A menção desse nome o fez travar. Zero. O mesmo nome mencionado há poucos meses, em um evento promovido pelo próprio Rei de Xellivia. Era óbvio que havia algo maior em jogo, algo que transcendia meras disputas de poder.
— Como obteve essas informações? — perguntou, sua voz fria, mas curiosa.
— Passei alguns dias na cidade onde Joe foi visto pela última vez. Essa cidade fica próxima de uma floresta habitada por uma comunidade de feras, que recentemente assinou um tratado de paz com a cidade central Uruan. Ouvi relatos de que Zero havia se unido temporariamente aos habitantes da floresta para exterminar uma cobra gigante que ameaçava Uruan. As pessoas ainda falam sobre esse dia, como um evento marcante.
Ele franziu o cenho.
Então, foi uma manobra calculada. A Corrupt queria ser notada, espalhar rumores e fazer com que as pessoas os mencionassem. Inclusive, parece que as informações foram liberadas de maneira estratégica para alimentar o interesse do público.
A confirmação trazia mais perguntas do que respostas. Ele compreendia que a morte de Joe não era um evento isolado; fazia parte de uma teia de intrigas e disputas de poder maior do que se poderia ter imaginado inicialmente.
E agora, tinha em mãos um objetivo claro: caçar cada um dos responsáveis e erradicá-los da face da terra.
— A cidade das feras impõe alguma restrição de entrada?
Lua balançou a cabeça em negativa antes de responder:
— Não, senhor. Desde que o tratado de paz foi firmado entre a cidade das feras e a cidade central de Uruan, as pessoas têm acesso livre à cidade das feras, e de certa forma, elas encontraram uma maneira de coexistir pacificamente.
O simples fato de as feras terem arriscado suas vidas para proteger a cidade central já mudou a percepção que as pessoas poderiam ter sobre elas. Isso não apenas dissipou o receio que muitos tinham, mas também começou a gerar um sentimento de segurança entre os habitantes. As pessoas passam a acreditar que, com essas criaturas poderosas vivendo ao lado delas como aliadas, estão mais protegidas.

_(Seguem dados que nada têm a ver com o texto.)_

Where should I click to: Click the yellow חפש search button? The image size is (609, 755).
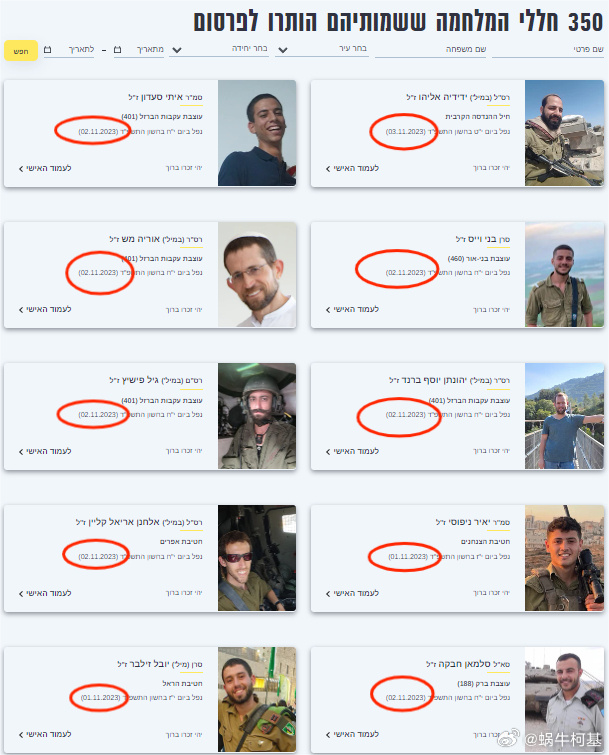(21, 51)
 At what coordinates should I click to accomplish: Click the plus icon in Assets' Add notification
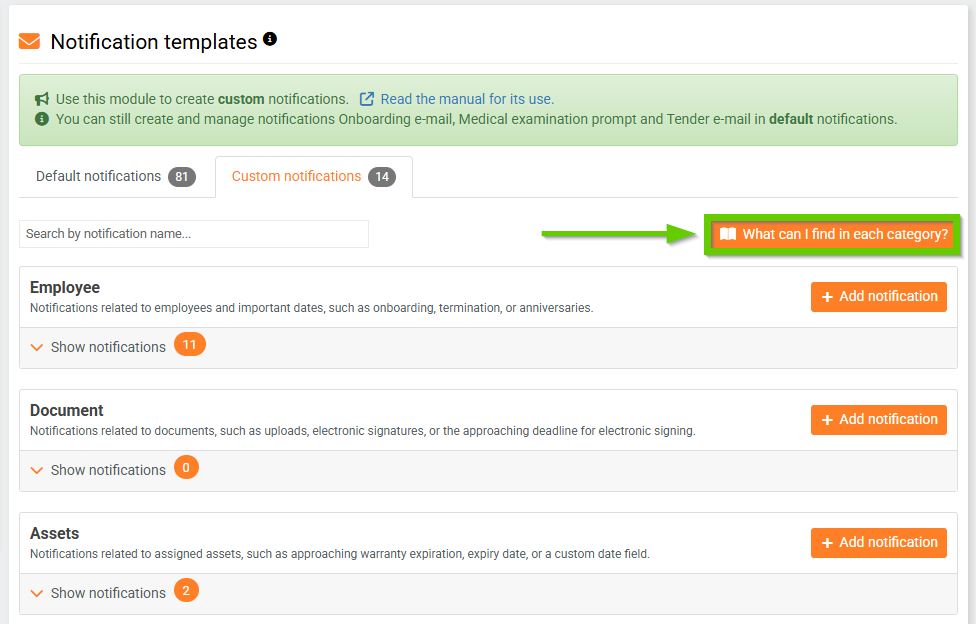(827, 543)
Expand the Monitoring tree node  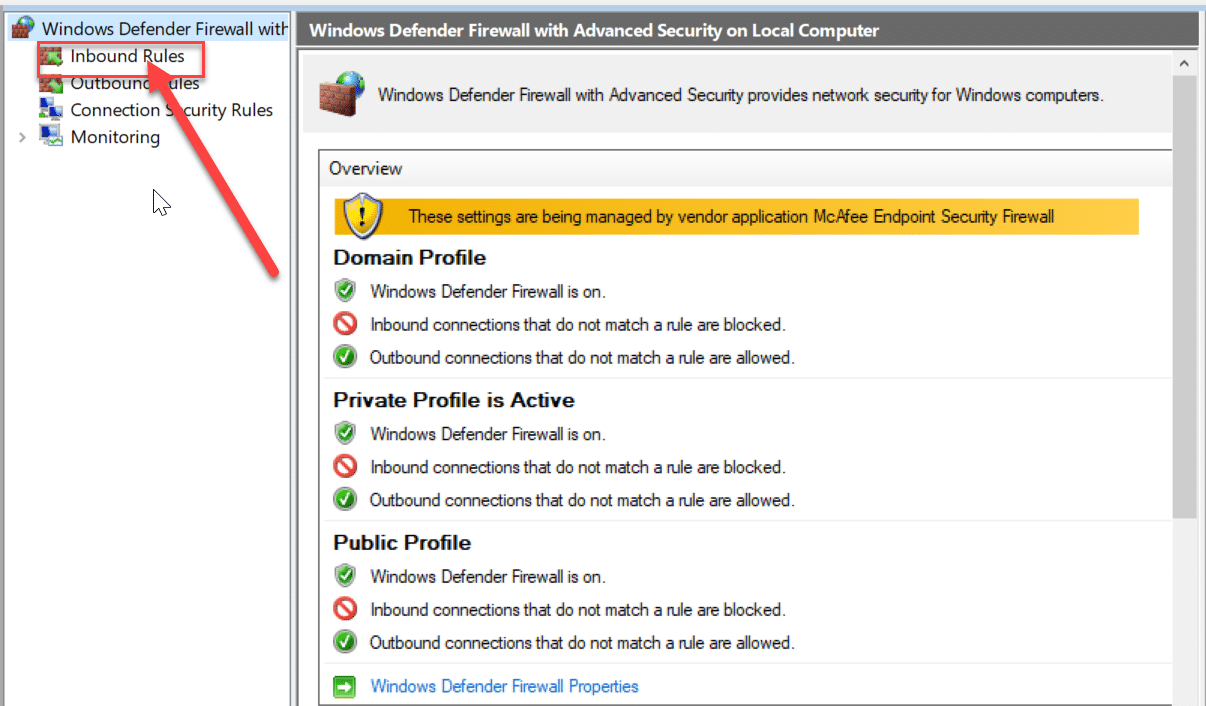[23, 137]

Dessa maneira, a sensação de proteção vai se enraizando, e não vai demorar para que se torne algo mais profundo. Uma dependência emocional.

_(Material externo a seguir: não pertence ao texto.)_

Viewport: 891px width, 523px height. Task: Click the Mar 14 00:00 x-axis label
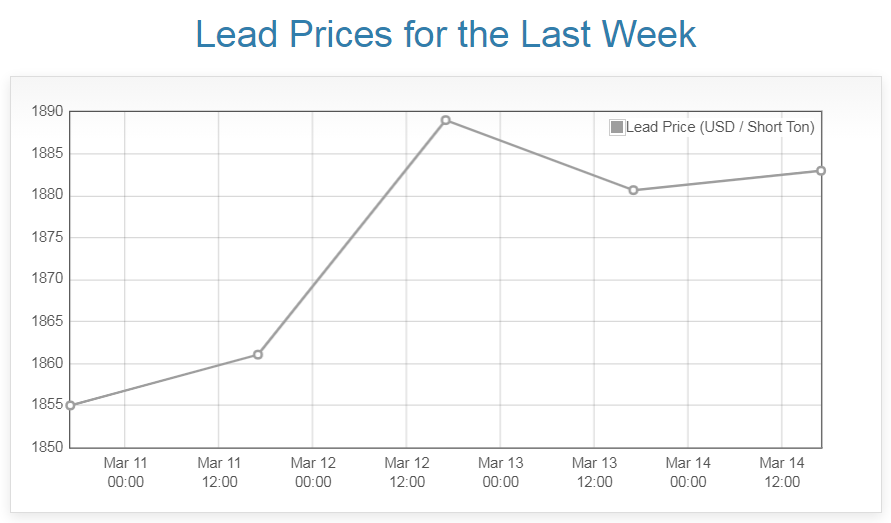pos(688,472)
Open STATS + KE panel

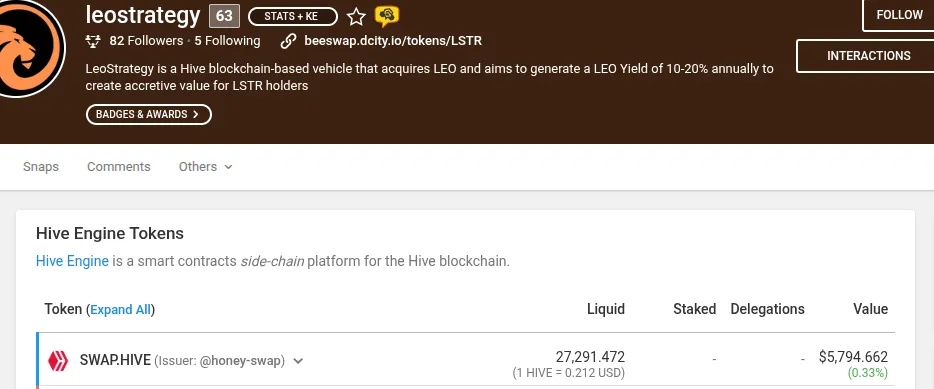tap(292, 17)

— Então, se quisesse, poderia entrar? — ele perguntou, pensativo, com a mão repousando sobre o queixo.
— S-sim, não vejo motivo para que não consiga. O senhor deseja que eu entre e tente conseguir informações de dentro?
Ele refletiu por um momento. Por mais que estivesse ansioso para saber mais sobre a cidade das feras, hesitava em mandar alguém tão valioso para um território que, talvez, fosse inimigo. A questão o deixava no escuro, especialmente considerando as informações até então divulgadas: Zero teria feito um acordo para obter a relíquia do estômago da cobra e ajudou as feras a se livrarem da criatura.
Ainda assim, ele sabia que não podia considerar esses dados como uma verdade incontestável. Afinal, a organização em questão não passava de um grupo de ladrões e assassinos. Não tinha o luxo de assumir que tudo o que ouviu era absolutamente verdadeiro. E se, na realidade, os animais da floresta estivessem conspirando com a Corrupt? Ou, pior ainda, se fossem parte dela?
Enviar Lua para dentro daquele local poderia colocá-la em grave perigo. Ele confiava em suas habilidades, sem dúvida, mas perdê-la por um excesso de ambição na coleta de informações seria um erro desastroso.
— Faça isso, entre no local e tente obter informações.
Era uma jogada arriscada, mas, se hesitasse, continuaria no mesmo ponto, estagnado. Às vezes, a situação exige que se arrisque, mesmo que as chances sejam baixas.
— Entendido, senhor.
— Retornarei todo dia 1 de cada mês. Não faça nada imprudente, apenas observe os movimentos deles à distância e evite atrair atenção desnecessária.
— Certo.
A conversa se estendeu por mais alguns minutos. Ele deu instruções detalhadas sobre como ela deveria agir e o que poderia fazer, e, logo após isso, a conexão foi encerrada.